Mais il fallait un organe à cette opinion publique qu'on voulait faire parler, et l'on n'avait pas eu de peine à le trouver[60]. «Le sénat était en possession du droit de suppléer, dans toutes les circonstances imprévues, à l'absence du pouvoir populaire. A ce titre, le gouvernement de Napoléon lui avait donné l'initiative dans les plus grandes affaires[61].» Le sénat avait donc été choisi pour prendre encore l'initiative dans celle-ci. Dès le 31 au soir, l'empereur Alexandre avait invité ce corps à pourvoir aux besoins des circonstances et au salut de l'état; il lui avait commandé de s'occuper d'une nouvelle constitution et de la composition d'un gouvernement provisoire.

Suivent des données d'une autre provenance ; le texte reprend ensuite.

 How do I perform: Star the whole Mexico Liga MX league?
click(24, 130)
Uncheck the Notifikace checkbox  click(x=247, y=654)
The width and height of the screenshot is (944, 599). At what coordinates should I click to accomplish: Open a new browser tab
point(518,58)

[Note 60: ][(retour)] 60: «L'empereur Alexandre ayant demandé à M. de Talleyrand quel moyen il se proposait d'employer, celui-ci répondit que ce serait les autorités constituées, et qu'il se faisait fort du sénat.» (Suite des révélations de l'abbé de Pradt, page 67.)

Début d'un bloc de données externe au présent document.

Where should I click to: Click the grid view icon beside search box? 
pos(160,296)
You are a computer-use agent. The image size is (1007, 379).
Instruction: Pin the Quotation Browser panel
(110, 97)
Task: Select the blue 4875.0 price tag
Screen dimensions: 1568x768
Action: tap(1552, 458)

[Note 61: ][(retour)] 61: M. Lambrechts.

Le sénat, habitué à obéir, s'était rassemblé le 1er avril, sous la présidence de M. de Talleyrand, et avait accepté, pour composer le gouvernement provisoire, MM. de Talleyrand, de Beurnonville, de Jaucourt, de Dalberg, et l'abbé de Montesquiou[62].

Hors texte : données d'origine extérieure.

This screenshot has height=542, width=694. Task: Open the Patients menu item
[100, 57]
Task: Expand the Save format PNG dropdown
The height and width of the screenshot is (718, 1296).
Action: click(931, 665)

[Note 62: ][(retour)] «Dans cette séance le gouvernement provisoire fut nommé, ou plutôt confirmé; car les choix qui avaient été arrêtés entre nous ne souffrirent pas une contradiction.» (De Pradt, page 72.)

Au même moment le conseil général du département de la Seine, convoqué illégalement par son président Bellard, avait déclaré que le voeu de Paris était pour le rappel des Bourbons.

Telles sont en substance les nouvelles de Paris que l'on reçoit à Fontainebleau dans les trois premiers jours. Elles font une grande sensation parmi les chefs de l'armée[63], mais elles ne peuvent distraire Napoléon de ses dispositions militaires. Il est au moment de se retrouver à la tête de cinquante mille hommes; c'est sur Paris qu'il veut marcher. Il espère que le bruit de son canon réveillera les Parisiens et ranimera l'amour-propre national, comprimé un instant par la présence de l'étranger. L'ennemi est fatigué; il vient de perdre douze mille hommes dans les fossés de Paris. Depuis quelques heures il se repose dans la sécurité du succès; ses généraux sont dispersés dans nos hôtels; ses soldats s'égarent dans le dédale des carrefours de la capitale; un coup de main sur Paris peut avoir le plus grand résultat; le mouvement des troupes commence!

[Note 63: ][(retour)] «Dès que nous fûmes sortis du conseil (31 mars), M. le baron Louis et moi, nous travaillâmes à nous assurer d'un des généraux les plus influents, et nous dépêchâmes vers lui.» (De Pradt, page 72.)